→ Task list
(A) Reproduce word for word the part of the minimum spanning tree excerpt that opens with the words containing "edges = create_edges(adj)" and closes with "Set data structure.".
(B) In the minimum spanning tree excerpt, which algorithm uses the Disjoint Set data structure?

── Text excerpt ──

A minimum spanning tree (MST) is a subset of edges of connected weighted and undirected graph, which:

- connects all vertices together
- no cycle
- minimum total edge

## Disjoint Set

We use Disjoint Set to find cycles in a weighted undirected graph. This data structure is used in the Kruskal's Algorithm.

In [65]:
class DisjointSet:
    def __init__(self, vertices):
        self.vertices = vertices
        self.parent = {v:v for v in vertices}
        self.rank = dict.fromkeys(vertices, 0)
        
    def find(self, item):
        if self.parent[item] == item:
            return item
        return self.find(self.parent[item])
    
    def union(self, x, y):
        xroot = self.find(x)
        yroot = self.find(y)
        
        if self.rank[xroot] < self.rank[yroot]:
            self.parent[xroot] = yroot
        elif self.rank[xroot] > self.rank[yroot]:
            self.parent[yroot] = xroot
        else:
            self.parent[yroot] = xroot
            self.rank[xroot] += 1
    
ds = DisjointSet(adj)

print(ds.find("A"))

ds.union("A", "B")
ds.union("B", "C")
ds.union("E", "B")

print(ds.parent)
print(ds.rank)
print(ds.find("E"))
        

A
{'A': 'A', 'B': 'A', 'C': 'A', 'D': 'D', 'E': 'A', 'F': 'F', 'G': 'G'}
{'A': 1, 'B': 0, 'C': 0, 'D': 0, 'E': 0, 'F': 0, 'G': 0}
A


# Kruskal's Algorithm

It is a greedy algorithm to find the mininum spanning tree in a graph in two ways:

- add increasing cost edges at each step
- avoid any cycle at each step

Pratical Problems:

- Landing cables
- TV Network
- Tour Operations
- LAN Networks
- A network of pipes for drinking water or natural gas.
- An electric grid
- Single-link Cluster

In [72]:
def create_edges(graph):
    edges = []
    
    for key in graph:
        for v in graph[key]:
            if (v, key, graph[key][v]) not in edges:
                edges.append((key, v, graph[key][v]))
            
    return edges

def kruskal(edges):
    ds = DisjointSet(adj)
    edges = sorted(edges, key=lambda item: item[2])
    total = 0
    mst = []
    for edge in edges:
        if ds.find(edge[0]) != ds.find(edge[1]):
            total += edge[2]
            mst.append(edge)
            ds.union(edge[0], edge[1])
            
    print(total, mst)
            

adj = {
    "A":{"B":2, "C":5},
    "B":{"A":2, "C":6, "D":1, "E":3},
    "C":{"A":5, "B":6, "F":8},
    "D":{"B":1, "E":4},
    "E":{"B":3, "D":4, "G":9},
    "F":{"C":8, "G":7},
    "G":{"E":9, "F":7},
}

edges = create_edges(adj)
kruskal(edges)

26 [('B', 'D', 1), ('A', 'B', 2), ('B', 'E', 3), ('A', 'C', 5), ('F', 'G', 7), ('C', 'F', 8)]


# Prim's Algorithm

It is used to find the minimum spanning tree in a graph. It does not use the Disjoint Set data structure.

───
── Provided material ──

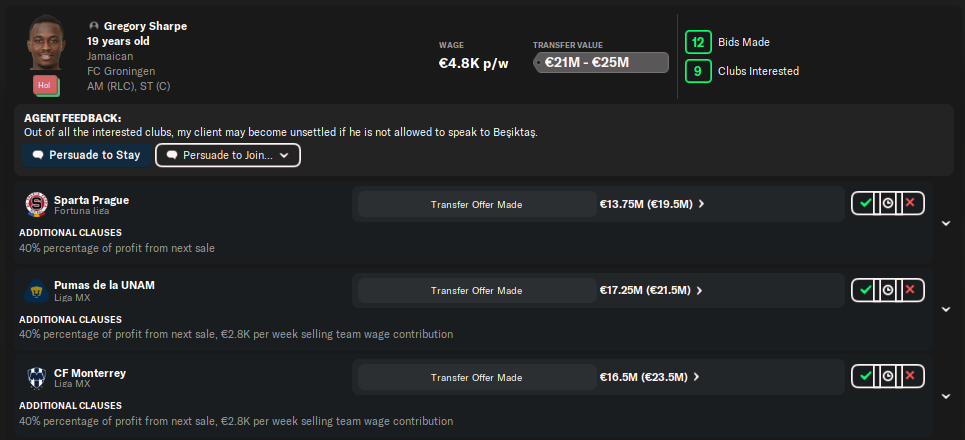
Task: Reject the Sparta Prague offer
Action: coord(909,204)
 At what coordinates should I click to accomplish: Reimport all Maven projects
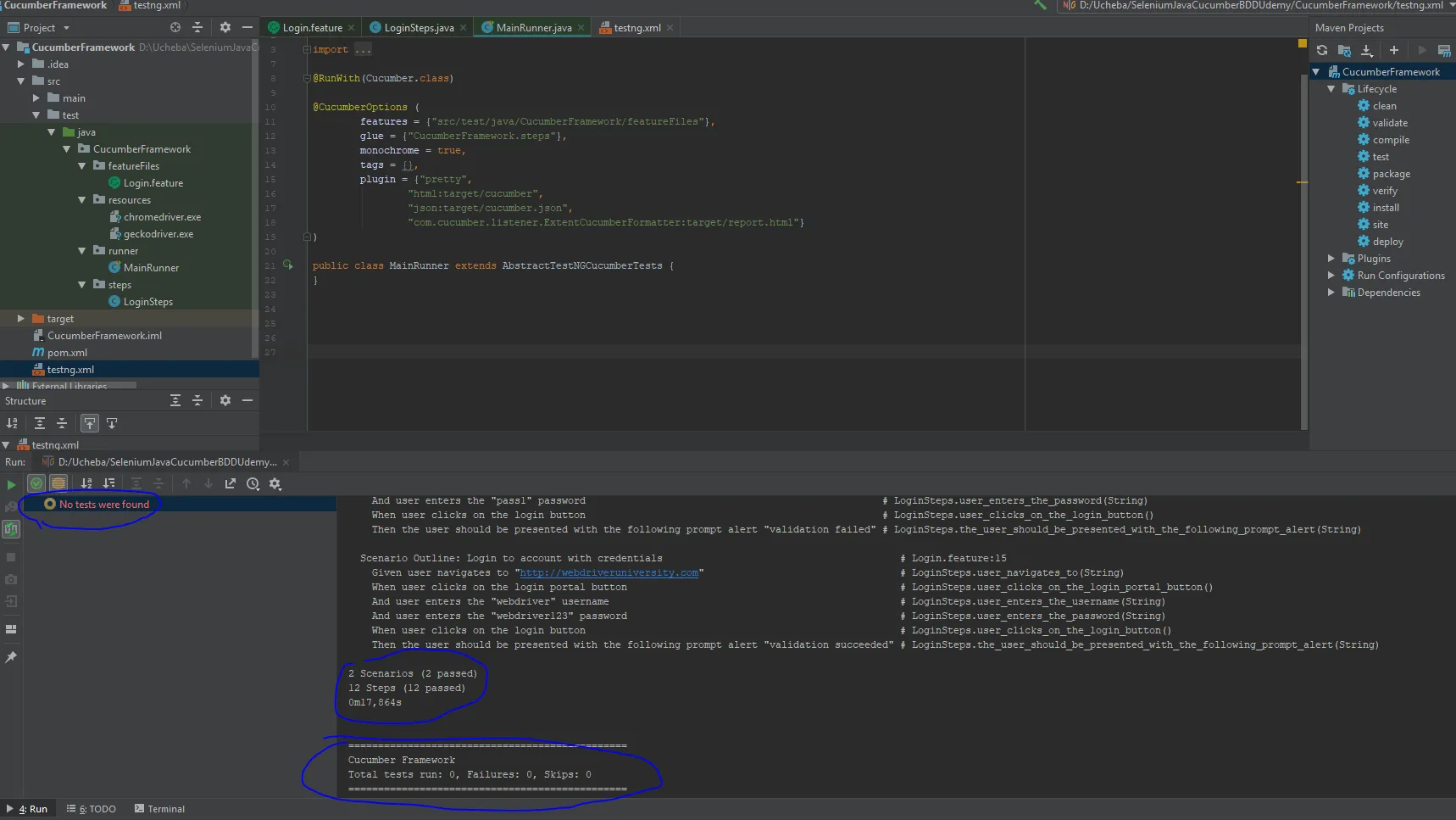(x=1321, y=51)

───

→ Answers per task
(A)
edges = create_edges(adj)
kruskal(edges)

26 [('B', 'D', 1), ('A', 'B', 2), ('B', 'E', 3), ('A', 'C', 5), ('F', 'G', 7), ('C', 'F', 8)]


# Prim's Algorithm

It is used to find the minimum spanning tree in a graph. It does not use the Disjoint Set data structure.

(B) Kruskal's Algorithm